Rainfall over South Africa remained erratic in December; some parts are continuing to experience below-average rainfall while others received more than 200% of the monthly average. This worries grape and citrus growers and farmers in general.

Johan van den Berg, manager of specialised crop insurance at Santam Agriculture, said that rainfall in December and the first part of January was poorer than originally predicted, particularly over the central to western parts of the country.

He said that rainfall in the western Free State and North West had been sporadic. This meant that many farmers had been unable to plant maize in areas such as Bultfontein, Hertzogville and Petrusville, as well as Bloemhof and Schweizer-Reneke.

In the eastern summer planting area, including Mpumalanga, most farmers had been able to plant but some were now in desperate need of follow-up rain to replenish soil moisture levels. “Rain over the next three weeks is critical.”

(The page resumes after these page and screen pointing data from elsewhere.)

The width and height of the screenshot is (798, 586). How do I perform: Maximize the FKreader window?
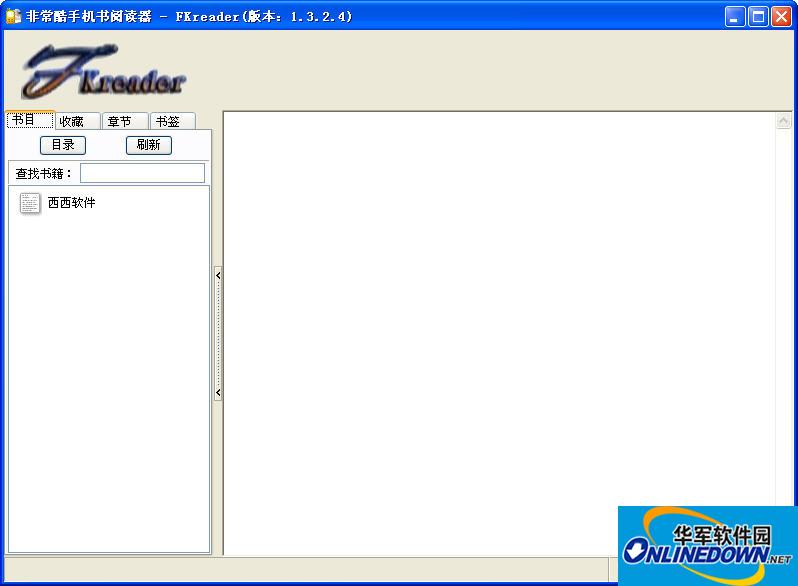(758, 16)
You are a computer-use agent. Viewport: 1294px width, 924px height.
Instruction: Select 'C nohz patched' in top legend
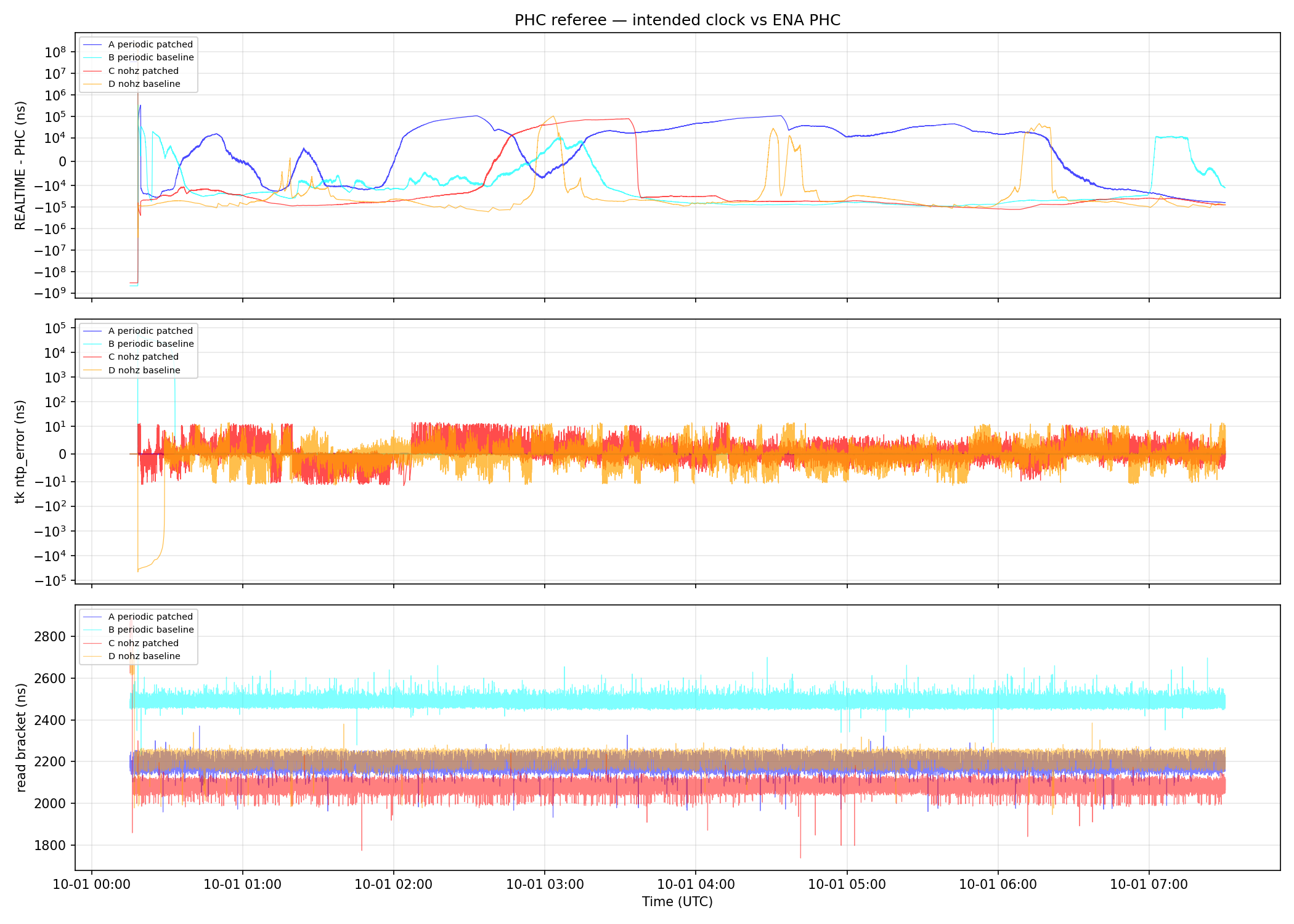pos(144,71)
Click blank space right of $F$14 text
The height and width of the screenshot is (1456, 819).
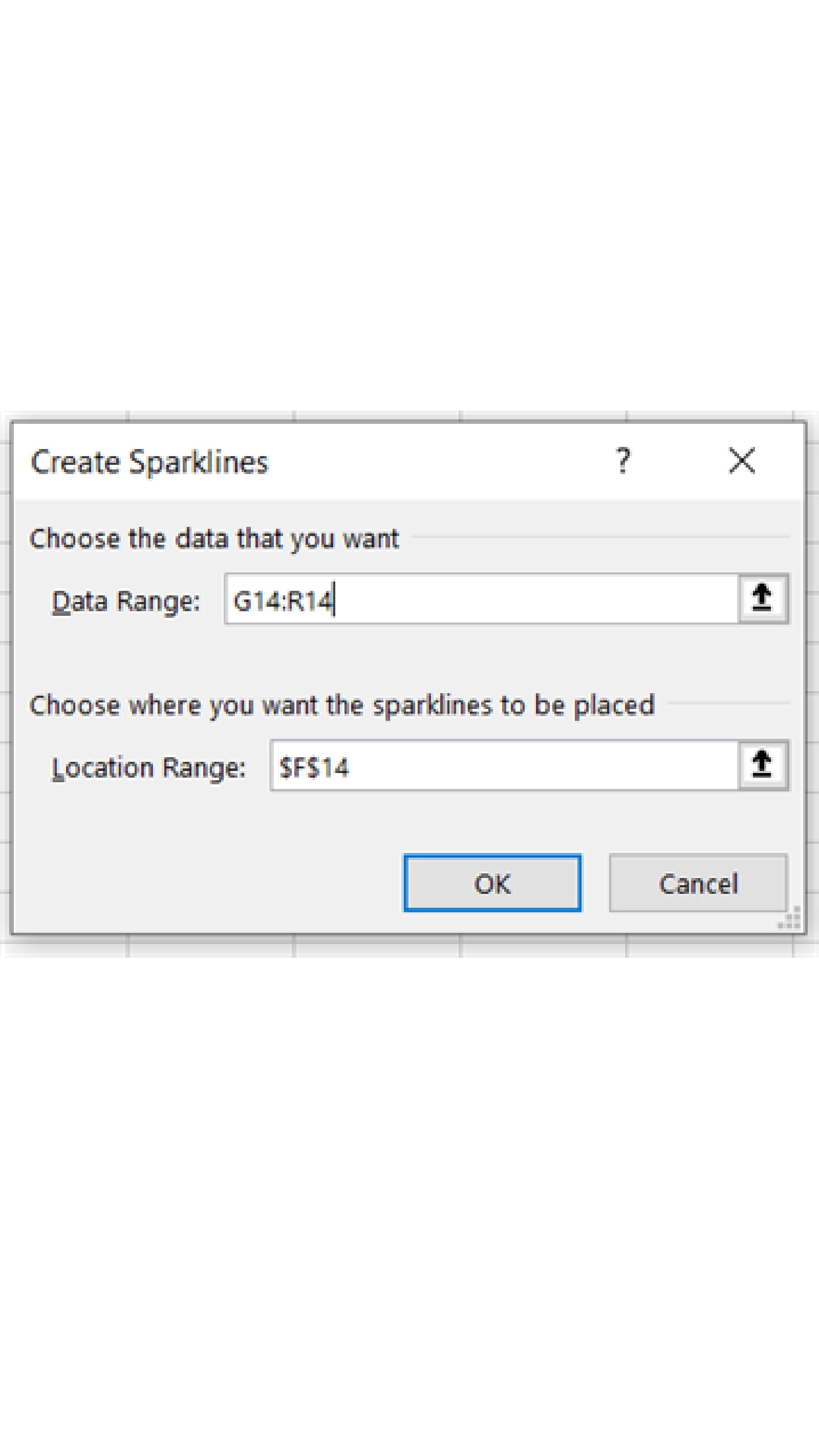(x=543, y=766)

Van den Berg added that, by contrast, coastal regions in KwaZulu-Natal, the Eastern Cape and the Garden Route, as well as the KZN interior, have had a fair amount of rain. He ascribed the dry spell to cyclone activity over the Indian Ocean to the north of Madagascar that had drawn away moisture.

However, learned that due to the La Niña weather phenomenon, there was a reasonable possibility of rain in the second half of January.